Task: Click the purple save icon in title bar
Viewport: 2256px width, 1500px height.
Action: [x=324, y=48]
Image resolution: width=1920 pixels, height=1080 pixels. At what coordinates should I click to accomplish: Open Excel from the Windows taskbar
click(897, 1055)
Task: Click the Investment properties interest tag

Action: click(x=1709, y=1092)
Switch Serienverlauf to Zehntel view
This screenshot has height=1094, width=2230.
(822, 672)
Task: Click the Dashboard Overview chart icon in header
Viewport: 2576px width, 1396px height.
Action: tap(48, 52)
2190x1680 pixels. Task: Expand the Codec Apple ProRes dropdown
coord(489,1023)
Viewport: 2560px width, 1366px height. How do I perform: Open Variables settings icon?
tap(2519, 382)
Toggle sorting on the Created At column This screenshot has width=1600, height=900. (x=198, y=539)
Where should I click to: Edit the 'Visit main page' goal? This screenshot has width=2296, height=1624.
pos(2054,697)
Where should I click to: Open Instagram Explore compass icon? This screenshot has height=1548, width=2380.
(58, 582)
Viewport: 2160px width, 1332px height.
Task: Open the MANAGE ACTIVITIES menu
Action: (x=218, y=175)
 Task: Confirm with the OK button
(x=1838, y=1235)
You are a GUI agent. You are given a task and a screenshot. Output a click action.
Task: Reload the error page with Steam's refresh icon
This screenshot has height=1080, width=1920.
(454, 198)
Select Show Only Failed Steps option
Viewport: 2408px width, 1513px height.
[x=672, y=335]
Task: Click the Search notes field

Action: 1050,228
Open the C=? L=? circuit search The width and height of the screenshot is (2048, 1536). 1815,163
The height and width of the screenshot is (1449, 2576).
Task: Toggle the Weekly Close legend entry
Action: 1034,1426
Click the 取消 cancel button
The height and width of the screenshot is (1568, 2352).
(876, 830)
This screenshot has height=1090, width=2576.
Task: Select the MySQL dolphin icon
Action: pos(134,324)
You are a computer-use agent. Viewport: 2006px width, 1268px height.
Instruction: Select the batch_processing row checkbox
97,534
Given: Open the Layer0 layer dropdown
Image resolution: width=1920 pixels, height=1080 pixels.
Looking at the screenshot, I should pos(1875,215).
#####
Prompt.
Copy the entries exactly, leaving no line out.

Answer section.
Task: Click the purple save icon in title bar
Viewport: 2256px width, 1500px height.
Action: [x=324, y=48]
Image resolution: width=1920 pixels, height=1080 pixels. At what coordinates should I click to accomplish: Open Excel from the Windows taskbar
click(897, 1055)
Task: Click the Investment properties interest tag

Action: click(x=1709, y=1092)
Switch Serienverlauf to Zehntel view
This screenshot has height=1094, width=2230.
(822, 672)
Task: Click the Dashboard Overview chart icon in header
Viewport: 2576px width, 1396px height.
Action: tap(48, 52)
2190x1680 pixels. Task: Expand the Codec Apple ProRes dropdown
coord(489,1023)
Viewport: 2560px width, 1366px height. How do I perform: Open Variables settings icon?
tap(2519, 382)
Toggle sorting on the Created At column This screenshot has width=1600, height=900. (x=198, y=539)
Where should I click to: Edit the 'Visit main page' goal? This screenshot has width=2296, height=1624.
pos(2054,697)
Where should I click to: Open Instagram Explore compass icon? This screenshot has height=1548, width=2380.
(58, 582)
Viewport: 2160px width, 1332px height.
Task: Open the MANAGE ACTIVITIES menu
Action: (x=218, y=175)
 Task: Confirm with the OK button
(x=1838, y=1235)
You are a GUI agent. You are given a task and a screenshot. Output a click action.
Task: Reload the error page with Steam's refresh icon
This screenshot has height=1080, width=1920.
(454, 198)
Select Show Only Failed Steps option
Viewport: 2408px width, 1513px height.
[x=672, y=335]
Task: Click the Search notes field

Action: 1050,228
Open the C=? L=? circuit search The width and height of the screenshot is (2048, 1536). 1815,163
The height and width of the screenshot is (1449, 2576).
Task: Toggle the Weekly Close legend entry
Action: 1034,1426
Click the 取消 cancel button
The height and width of the screenshot is (1568, 2352).
(876, 830)
This screenshot has height=1090, width=2576.
Task: Select the MySQL dolphin icon
Action: pos(134,324)
You are a computer-use agent. Viewport: 2006px width, 1268px height.
Instruction: Select the batch_processing row checkbox
97,534
Given: Open the Layer0 layer dropdown
Image resolution: width=1920 pixels, height=1080 pixels.
Looking at the screenshot, I should pos(1875,215).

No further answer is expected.